For those of you who may not know a lot about me, I would like to let you in on a secret: I love Marvel more than I love most things.

I grew up reading comic books and learning fact after fact about all things Marvel related. To this day, I can probably tell you exactly how characters reacted in situations in the comics as compared to the movies. That brings me to the thing I hold most dear about Marvel: the Marvel Cinematic Universe.

The movies have meant an incredible amount to me as I’ve grown older, both because of their dedication to accurate character representation and because of the moving and inspiring lessons present in these works of art. Since I have arrived at Cornerstone University, I have been present for every Marvel movie released for Phase Three, which consists of “Captain America: Civil War” all the way to “Avengers: Endgame.”

Each of those movies taught me a lesson that I have been able to take to heart in my personal life while at college, so allow me to show you what the Marvel Cinematic Universe (MCU) has taught me during my time at Cornerstone.

Spoiler Warning for what lies ahead, as I will be openly discussing all of the Phase Three movies in the MCU. We’re in the “Endgame” now.


“Captain America: Civil War” was an emotional time for fans that had followed the movies up until that point.
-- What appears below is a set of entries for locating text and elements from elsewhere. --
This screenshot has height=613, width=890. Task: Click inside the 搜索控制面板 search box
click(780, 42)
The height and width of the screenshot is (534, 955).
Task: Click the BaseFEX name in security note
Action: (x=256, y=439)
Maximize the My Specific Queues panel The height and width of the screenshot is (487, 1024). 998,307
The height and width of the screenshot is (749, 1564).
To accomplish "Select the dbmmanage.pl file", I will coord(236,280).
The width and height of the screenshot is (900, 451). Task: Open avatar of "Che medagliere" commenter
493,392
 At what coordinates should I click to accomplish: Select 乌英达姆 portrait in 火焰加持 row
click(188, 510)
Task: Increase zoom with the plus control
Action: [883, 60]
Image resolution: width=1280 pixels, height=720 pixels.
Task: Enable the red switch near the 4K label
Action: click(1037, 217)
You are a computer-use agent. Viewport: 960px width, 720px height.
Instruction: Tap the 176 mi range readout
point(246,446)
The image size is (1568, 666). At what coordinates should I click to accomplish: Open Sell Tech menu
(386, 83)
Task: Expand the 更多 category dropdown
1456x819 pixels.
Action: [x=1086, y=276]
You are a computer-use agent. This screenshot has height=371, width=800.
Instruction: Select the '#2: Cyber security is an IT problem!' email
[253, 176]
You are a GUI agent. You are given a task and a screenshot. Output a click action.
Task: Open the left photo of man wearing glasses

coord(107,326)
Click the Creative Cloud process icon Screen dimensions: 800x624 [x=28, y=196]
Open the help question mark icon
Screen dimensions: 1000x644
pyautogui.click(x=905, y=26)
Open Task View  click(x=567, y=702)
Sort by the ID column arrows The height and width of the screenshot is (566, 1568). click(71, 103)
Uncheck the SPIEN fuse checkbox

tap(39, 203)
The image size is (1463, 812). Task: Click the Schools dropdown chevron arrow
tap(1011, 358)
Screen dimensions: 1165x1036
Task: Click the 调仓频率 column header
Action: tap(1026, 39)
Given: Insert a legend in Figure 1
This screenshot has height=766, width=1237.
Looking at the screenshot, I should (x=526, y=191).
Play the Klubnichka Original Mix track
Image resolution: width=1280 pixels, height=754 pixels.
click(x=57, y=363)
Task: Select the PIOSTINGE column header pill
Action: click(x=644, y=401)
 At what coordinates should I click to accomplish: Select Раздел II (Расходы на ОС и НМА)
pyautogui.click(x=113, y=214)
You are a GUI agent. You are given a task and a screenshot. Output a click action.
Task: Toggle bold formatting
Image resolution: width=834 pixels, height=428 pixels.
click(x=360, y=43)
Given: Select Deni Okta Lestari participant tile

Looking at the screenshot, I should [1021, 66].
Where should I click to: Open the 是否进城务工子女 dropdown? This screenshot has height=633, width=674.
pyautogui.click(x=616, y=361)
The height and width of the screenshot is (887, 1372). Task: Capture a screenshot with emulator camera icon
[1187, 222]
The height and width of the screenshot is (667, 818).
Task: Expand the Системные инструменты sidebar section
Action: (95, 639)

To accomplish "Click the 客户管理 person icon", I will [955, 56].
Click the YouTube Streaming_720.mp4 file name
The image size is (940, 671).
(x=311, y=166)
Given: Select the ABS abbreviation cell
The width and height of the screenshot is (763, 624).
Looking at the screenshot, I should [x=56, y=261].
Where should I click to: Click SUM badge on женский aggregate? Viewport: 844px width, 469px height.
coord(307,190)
Our two favorite heroes, Captain America and Iron Man, were at opposing ends of a new government policy that would lead superheroes to be bound under governmental approval to act, with Iron Man taking the side of the government.

By the end of the movie, the Avengers are left to choose sides, Cap and Iron Man’s friendship lays as shattered as Cap’s shield and half of the characters we know and love go into hiding. This movie came at a defining point in my life when I was struggling with the fact that I didn’t feel as close to some of my friends as I used to.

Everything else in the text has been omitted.